In [1]:
%matplotlib inline

import matplotlib
import numpy as np
import matplotlib.pyplot as plt
import pandas as pd

import scipy.sparse as sp

In [6]:
df_train = pd.read_pickle('/mnt/sframe/df_train')
df_test = pd.read_pickle('/mnt/sframe/df_test')

In [None]:
from sklearn.cross_validation import train_test_split
train_train, train_cv = train_test_split(df_train, test_size=0.2, random_state=107)
train_train_unseen, train_train_seen = train_test_split(train_train, test_size=0.25, random_state=113)
TRAIN, CV = train_test_split(train_train_seen, test_size=0.5, random_state=117)

In [158]:
T = TRAIN
C = CV

In [159]:
TRAIN = train_train
CV = train_cv

In [160]:
TRAIN['text'].fillna('', inplace=True)
CV['text'].fillna('', inplace=True)
#TRAIN['text'].isnull().any()

In [161]:
CV[CV['sponsored'] == 1]['text'][0:3]

111161    great post veri refresh male blogger talk abou...
35141     were realli happi internet number sourc gif ti...
270699    youv ever seen pictur troll tongu havent just ...
Name: text, dtype: object

In [162]:
from sklearn.feature_extraction.text import CountVectorizer
count_vect = CountVectorizer(stop_words='english', min_df=5)
TRAIN_counts = count_vect.fit_transform(TRAIN['text'])
CV_counts = count_vect.transform(CV['text'])
TRAIN_counts.shape, CV_counts.shape

((269619, 277131), (67405, 277131))

In [111]:
count_vect.vocabulary_.get('cart')

8691

In [163]:
from sklearn.feature_extraction.text import TfidfTransformer
tfidf_transformer = TfidfTransformer()
TRAIN_tfidf = tfidf_transformer.fit_transform(TRAIN_counts)
CV_tfidf = tfidf_transformer.transform(CV_counts)
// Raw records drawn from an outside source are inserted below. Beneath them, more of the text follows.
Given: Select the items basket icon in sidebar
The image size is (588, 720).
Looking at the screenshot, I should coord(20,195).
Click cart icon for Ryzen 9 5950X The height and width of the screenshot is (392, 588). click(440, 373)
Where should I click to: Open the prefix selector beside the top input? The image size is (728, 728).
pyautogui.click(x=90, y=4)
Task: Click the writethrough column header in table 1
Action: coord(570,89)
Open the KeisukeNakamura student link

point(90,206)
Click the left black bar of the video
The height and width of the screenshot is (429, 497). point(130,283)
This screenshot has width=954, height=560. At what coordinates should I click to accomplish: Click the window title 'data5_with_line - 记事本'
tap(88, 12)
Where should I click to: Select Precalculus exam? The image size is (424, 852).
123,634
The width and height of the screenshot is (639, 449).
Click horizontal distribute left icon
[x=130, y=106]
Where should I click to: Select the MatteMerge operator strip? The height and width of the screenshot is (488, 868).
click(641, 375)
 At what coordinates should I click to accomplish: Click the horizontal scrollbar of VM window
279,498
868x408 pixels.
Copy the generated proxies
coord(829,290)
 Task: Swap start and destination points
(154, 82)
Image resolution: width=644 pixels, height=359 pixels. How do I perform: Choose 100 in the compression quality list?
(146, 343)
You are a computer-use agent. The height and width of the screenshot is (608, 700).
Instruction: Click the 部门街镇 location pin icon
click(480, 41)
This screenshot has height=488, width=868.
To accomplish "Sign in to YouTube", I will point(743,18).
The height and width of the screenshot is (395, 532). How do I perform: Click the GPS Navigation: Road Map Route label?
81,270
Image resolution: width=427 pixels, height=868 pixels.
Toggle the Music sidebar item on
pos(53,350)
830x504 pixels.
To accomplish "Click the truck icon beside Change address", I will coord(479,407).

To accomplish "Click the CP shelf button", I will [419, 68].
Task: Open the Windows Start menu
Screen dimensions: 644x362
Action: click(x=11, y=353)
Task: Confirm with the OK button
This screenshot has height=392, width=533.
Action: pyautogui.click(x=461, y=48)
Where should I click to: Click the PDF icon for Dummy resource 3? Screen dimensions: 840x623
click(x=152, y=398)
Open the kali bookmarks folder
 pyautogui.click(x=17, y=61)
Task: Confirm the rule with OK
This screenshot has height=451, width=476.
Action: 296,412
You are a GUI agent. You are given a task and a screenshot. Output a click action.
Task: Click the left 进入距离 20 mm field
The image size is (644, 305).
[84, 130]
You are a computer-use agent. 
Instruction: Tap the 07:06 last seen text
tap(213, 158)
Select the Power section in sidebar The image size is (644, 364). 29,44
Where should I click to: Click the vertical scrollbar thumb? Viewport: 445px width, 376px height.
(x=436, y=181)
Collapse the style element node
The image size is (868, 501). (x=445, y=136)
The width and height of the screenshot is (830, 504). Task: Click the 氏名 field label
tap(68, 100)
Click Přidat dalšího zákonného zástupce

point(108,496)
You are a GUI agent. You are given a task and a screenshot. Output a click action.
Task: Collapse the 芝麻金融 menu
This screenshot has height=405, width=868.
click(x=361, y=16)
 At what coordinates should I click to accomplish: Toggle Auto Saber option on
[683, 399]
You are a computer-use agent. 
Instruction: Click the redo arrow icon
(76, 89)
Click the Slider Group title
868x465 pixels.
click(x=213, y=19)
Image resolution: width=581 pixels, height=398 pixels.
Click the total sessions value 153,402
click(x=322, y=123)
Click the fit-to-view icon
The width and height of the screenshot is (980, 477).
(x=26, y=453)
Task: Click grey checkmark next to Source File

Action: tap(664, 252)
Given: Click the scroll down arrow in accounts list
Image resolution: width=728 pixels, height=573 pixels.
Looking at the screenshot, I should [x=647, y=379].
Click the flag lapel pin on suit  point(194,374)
TRAIN_tfidf.shape, CV_tfidf.shape

((269619, 277131), (67405, 277131))

In [164]:
bad_cols = [col for col in list(TRAIN.columns) 
 if col.startswith('word2vec') or col in set(['text_words', 'text', 'id', 'sponsored'])]

In [165]:
DF_TRAIN = TRAIN.drop(bad_cols, 1).fillna(0)
DF_CV = CV.drop(bad_cols, 1).fillna(0)

In [166]:
DF_TRAIN.shape

(269619, 38)

In [167]:
DF_DF_TRAIN = sp.hstack( [TRAIN_tfidf,  sp.csr_matrix(np.array(DF_TRAIN)) ] )
DF_DF_CV = sp.hstack( [CV_tfidf,  sp.csr_matrix(np.array(DF_CV)) ] )

In [154]:
from sklearn.ensemble import GradientBoostingClassifier
clf2 = GradientBoostingClassifier(n_estimators=100, 
                             max_features='sqrt', 
                             max_depth=3, 
                             min_samples_split=20, 
                             random_state=0)
clf2.fit(TRAIN[[col for col in TRAIN.columns if col.startswith('word2vec')]], TRAIN['sponsored'])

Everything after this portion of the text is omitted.